Sponsored by Donor Network of Arizona


After being diagnosed with end-stage renal disease, Denice Russell was forced to leave her job with the Arizona Department of Transportation Motor Vehicles Division and move in with her sister in another state. After waiting more than three years, she received a kidney transplant. Having since recovered from a severe automobile accident, Denice returned back to her life and work in Arizona.


Denice's Story

On Valentine’s Day 2002, Denice Russell learned that she had end-stage renal disease. She would need to begin dialysis immediately as she waited for a kidney transplant. Unable to care for herself or work full time, she had to leave her life in Arizona to move in with her sister in Bedford, OH.

Denice waited for a kidney for some three years. During that time, several people in her family wanted to donate, but some had diabetes and others were diagnosed with diabetes while going through the potential donor screening process.

“It was difficult to go to dialysis three times a week and be in an area that I was totally unfamiliar with,” said Denice. “But one learns to adjust, and I survived. I met wonderful people who also had kidney disease and joined a church, where I volunteered to help with their festival.”

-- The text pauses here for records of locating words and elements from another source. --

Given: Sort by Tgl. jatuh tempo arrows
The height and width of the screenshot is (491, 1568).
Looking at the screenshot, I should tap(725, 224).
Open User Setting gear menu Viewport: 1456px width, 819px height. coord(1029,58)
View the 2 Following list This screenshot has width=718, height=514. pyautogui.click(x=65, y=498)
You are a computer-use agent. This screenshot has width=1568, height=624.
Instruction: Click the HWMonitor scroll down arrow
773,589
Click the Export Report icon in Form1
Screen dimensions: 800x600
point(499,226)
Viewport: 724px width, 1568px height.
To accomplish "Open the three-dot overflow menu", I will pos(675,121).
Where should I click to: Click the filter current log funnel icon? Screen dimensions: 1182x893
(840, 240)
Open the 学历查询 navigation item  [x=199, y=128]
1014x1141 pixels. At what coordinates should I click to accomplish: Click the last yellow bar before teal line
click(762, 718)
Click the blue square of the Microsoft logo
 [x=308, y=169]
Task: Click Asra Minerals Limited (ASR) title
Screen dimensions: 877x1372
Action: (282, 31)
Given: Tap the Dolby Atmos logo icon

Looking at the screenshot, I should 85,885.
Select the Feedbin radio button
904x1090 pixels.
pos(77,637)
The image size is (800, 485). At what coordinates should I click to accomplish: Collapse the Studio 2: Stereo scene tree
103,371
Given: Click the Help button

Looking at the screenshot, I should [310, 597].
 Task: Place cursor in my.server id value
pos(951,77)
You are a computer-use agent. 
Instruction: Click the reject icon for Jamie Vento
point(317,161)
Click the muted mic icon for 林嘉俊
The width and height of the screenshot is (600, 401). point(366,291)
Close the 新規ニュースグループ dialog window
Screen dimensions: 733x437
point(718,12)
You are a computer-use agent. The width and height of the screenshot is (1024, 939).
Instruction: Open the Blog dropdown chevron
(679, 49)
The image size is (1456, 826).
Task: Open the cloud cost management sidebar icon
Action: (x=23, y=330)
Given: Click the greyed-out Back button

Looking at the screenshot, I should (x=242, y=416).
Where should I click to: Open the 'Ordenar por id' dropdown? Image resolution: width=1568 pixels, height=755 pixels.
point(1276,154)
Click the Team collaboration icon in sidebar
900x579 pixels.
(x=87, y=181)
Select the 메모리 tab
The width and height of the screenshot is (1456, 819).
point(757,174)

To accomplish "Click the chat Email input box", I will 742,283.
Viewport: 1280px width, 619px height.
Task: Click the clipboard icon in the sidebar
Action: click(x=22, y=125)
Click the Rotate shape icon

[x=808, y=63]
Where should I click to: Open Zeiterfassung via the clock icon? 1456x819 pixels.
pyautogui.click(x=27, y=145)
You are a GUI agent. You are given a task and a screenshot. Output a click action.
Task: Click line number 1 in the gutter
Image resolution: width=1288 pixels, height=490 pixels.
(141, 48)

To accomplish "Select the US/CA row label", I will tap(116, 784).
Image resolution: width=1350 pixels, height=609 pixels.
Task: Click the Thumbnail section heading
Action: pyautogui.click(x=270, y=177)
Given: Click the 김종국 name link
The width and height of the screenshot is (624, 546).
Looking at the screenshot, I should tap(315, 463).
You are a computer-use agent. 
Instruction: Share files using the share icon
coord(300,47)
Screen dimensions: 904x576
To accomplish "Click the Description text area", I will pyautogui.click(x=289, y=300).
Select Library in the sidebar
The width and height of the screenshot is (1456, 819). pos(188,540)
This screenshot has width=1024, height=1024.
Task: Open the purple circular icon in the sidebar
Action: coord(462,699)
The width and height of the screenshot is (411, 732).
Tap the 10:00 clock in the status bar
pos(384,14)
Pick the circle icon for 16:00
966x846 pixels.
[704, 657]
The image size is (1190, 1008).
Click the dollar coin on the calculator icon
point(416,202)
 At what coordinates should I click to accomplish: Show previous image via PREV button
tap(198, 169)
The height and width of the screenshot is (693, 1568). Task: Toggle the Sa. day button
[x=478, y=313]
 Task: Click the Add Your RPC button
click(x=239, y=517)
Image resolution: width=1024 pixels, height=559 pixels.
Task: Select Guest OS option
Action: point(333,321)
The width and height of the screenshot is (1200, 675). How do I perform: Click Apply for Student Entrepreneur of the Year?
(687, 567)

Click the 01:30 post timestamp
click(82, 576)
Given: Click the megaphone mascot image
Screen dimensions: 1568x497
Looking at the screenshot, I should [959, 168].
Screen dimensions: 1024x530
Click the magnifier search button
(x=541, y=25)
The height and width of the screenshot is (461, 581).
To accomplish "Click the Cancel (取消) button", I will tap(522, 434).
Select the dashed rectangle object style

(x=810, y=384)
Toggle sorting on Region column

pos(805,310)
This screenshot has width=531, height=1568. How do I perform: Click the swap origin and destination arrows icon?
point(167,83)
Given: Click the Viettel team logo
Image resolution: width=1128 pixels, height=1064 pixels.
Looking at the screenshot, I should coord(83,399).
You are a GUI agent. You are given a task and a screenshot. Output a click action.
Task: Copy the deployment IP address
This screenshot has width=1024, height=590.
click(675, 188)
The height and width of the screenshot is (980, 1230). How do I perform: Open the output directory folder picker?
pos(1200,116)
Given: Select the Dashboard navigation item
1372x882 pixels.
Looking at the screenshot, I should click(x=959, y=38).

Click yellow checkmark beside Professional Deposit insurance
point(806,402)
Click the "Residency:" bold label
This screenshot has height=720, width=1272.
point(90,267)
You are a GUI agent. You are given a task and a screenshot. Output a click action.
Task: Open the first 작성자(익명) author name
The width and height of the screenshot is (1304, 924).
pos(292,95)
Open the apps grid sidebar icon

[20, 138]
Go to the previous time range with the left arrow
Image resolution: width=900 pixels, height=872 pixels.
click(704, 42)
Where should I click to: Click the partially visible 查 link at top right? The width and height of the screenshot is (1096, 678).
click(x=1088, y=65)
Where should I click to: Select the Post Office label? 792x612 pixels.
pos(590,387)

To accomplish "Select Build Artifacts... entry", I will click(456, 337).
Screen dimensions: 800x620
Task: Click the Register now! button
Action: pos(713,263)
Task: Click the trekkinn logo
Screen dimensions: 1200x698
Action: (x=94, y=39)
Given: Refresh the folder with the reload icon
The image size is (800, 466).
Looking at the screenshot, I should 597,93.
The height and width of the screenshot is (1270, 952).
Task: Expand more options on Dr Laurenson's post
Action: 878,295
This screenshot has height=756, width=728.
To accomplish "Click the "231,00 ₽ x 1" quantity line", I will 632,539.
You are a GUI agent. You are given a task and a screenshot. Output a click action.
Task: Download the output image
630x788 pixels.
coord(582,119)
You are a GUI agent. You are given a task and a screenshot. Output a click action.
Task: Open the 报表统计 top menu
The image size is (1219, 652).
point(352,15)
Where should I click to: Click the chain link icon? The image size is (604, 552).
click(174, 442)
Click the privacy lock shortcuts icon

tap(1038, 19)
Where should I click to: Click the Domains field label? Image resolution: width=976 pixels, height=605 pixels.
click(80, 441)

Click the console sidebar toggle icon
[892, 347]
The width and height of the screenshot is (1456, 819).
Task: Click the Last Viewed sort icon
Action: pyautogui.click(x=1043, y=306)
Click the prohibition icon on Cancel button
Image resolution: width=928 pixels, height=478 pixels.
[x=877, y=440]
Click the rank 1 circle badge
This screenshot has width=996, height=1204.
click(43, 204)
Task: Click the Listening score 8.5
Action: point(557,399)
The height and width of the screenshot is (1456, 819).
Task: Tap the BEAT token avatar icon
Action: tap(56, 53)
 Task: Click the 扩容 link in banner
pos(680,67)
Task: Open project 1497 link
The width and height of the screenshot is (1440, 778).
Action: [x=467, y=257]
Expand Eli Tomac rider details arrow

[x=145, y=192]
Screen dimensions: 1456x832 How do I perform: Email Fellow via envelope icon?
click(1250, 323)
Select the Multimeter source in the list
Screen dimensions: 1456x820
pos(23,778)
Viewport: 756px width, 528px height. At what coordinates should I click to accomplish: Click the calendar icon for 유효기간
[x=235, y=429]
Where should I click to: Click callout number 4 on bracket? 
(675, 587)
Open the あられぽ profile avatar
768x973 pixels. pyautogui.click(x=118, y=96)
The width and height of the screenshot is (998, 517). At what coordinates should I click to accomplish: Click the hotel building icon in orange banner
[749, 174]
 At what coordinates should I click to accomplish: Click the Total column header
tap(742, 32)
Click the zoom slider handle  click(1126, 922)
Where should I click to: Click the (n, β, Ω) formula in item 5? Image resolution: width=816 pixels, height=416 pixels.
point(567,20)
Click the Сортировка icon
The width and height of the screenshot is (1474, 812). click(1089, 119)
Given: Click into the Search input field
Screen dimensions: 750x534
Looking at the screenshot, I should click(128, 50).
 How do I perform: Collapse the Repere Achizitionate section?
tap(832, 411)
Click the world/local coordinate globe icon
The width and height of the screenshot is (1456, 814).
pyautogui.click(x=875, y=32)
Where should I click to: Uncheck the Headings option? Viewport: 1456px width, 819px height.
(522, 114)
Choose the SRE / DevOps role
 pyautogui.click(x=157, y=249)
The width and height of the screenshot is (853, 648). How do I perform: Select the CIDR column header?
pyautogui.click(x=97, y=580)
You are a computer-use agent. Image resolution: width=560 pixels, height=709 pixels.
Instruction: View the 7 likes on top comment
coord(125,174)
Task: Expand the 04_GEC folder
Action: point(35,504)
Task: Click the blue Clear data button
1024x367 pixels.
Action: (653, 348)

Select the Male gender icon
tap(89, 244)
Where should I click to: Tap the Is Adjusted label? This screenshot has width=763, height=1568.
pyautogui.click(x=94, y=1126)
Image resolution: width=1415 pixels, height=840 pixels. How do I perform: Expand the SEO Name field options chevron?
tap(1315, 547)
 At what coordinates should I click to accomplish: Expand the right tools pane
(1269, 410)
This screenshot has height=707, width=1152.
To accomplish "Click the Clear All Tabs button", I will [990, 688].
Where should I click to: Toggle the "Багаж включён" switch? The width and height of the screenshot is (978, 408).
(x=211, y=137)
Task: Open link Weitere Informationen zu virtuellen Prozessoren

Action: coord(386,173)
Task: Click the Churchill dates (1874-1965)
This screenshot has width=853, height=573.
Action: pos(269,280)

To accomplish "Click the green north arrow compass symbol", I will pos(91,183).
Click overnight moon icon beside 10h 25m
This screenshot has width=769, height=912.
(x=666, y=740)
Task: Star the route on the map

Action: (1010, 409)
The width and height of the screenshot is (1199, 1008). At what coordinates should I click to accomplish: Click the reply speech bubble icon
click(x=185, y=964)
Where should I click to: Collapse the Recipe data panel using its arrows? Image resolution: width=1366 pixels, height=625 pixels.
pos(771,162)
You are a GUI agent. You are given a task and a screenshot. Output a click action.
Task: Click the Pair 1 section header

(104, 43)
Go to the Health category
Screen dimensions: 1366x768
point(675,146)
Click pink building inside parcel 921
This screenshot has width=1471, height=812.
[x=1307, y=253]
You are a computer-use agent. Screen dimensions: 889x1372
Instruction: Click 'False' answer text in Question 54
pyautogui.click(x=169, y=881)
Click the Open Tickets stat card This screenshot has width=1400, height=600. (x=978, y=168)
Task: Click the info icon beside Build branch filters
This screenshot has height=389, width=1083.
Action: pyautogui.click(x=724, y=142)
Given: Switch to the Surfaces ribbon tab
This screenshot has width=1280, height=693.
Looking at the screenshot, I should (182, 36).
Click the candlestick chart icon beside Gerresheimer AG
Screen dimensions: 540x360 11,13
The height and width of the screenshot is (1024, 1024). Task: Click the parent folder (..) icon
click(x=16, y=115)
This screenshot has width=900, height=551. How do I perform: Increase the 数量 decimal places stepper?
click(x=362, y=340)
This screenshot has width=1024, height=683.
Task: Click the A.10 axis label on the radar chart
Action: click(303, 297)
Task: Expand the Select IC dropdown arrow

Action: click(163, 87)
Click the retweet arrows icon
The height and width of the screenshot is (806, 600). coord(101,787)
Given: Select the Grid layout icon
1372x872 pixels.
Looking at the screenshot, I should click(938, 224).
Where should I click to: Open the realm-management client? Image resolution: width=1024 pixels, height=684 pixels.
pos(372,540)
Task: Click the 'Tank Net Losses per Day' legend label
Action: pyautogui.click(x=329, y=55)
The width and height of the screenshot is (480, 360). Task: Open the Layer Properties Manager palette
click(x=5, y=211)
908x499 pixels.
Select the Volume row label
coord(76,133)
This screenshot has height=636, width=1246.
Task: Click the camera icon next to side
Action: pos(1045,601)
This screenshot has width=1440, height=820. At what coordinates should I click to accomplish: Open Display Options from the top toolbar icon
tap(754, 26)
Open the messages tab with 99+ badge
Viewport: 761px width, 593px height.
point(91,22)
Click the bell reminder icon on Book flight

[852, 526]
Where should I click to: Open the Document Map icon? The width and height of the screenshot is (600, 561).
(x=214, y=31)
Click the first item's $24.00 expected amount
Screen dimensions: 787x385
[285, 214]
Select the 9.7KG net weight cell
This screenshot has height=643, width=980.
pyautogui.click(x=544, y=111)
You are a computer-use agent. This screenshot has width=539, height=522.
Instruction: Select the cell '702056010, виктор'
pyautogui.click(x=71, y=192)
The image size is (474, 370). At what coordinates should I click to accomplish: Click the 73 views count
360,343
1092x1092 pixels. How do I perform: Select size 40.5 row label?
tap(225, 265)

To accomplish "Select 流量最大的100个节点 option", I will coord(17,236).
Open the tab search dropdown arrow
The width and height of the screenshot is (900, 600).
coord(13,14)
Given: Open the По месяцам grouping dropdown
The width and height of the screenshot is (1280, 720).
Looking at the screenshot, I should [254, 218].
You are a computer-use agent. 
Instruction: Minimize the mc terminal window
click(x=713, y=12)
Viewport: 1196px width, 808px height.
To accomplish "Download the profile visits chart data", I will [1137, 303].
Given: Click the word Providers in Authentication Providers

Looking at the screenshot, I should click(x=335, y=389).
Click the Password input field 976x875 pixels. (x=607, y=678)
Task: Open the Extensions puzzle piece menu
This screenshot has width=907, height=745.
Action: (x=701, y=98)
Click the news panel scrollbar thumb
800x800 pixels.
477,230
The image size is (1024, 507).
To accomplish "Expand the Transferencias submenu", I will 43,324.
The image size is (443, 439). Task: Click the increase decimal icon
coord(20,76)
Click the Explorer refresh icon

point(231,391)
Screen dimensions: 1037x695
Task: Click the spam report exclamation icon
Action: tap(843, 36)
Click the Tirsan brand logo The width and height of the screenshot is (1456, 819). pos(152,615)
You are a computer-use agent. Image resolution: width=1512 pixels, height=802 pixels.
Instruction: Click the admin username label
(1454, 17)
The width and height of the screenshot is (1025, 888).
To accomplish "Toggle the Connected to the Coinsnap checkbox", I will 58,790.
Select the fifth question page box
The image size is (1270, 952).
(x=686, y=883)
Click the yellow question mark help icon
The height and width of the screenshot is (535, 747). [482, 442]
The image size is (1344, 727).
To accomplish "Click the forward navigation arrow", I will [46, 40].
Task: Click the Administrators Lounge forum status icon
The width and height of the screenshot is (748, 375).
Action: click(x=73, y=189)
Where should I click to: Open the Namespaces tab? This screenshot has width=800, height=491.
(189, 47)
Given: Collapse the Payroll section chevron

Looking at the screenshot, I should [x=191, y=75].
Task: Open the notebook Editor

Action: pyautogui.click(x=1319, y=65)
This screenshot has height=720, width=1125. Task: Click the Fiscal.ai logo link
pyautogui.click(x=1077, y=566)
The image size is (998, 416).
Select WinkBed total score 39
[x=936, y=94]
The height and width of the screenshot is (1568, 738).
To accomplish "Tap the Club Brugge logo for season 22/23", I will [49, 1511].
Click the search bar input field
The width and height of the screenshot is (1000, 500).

After Denice received her long-awaited kidney transplant, new challenges were in store for her. A severe car accident resulted in 19 fractures and other internal injuries, and she arrested five times during a four-month hospital stay. Through it all, her new kidney continued to function normally. Nearly two years after the accident, she recently undewent what she hopes will be her final surgery.

Today, Denice, 55, is back at the job that she loves as a customer service representative in Arizona Department of Transportation's Motor Vehicle Division. “I saw a lot of people die waiting for an opportunity to get a donor and others who were so afraid of losing a limb that they couldn’t understand how they would be able to survive,” Denice remembered. “For myself I had God in my life, a great passion to survive, and a family who was there to help me to do so.”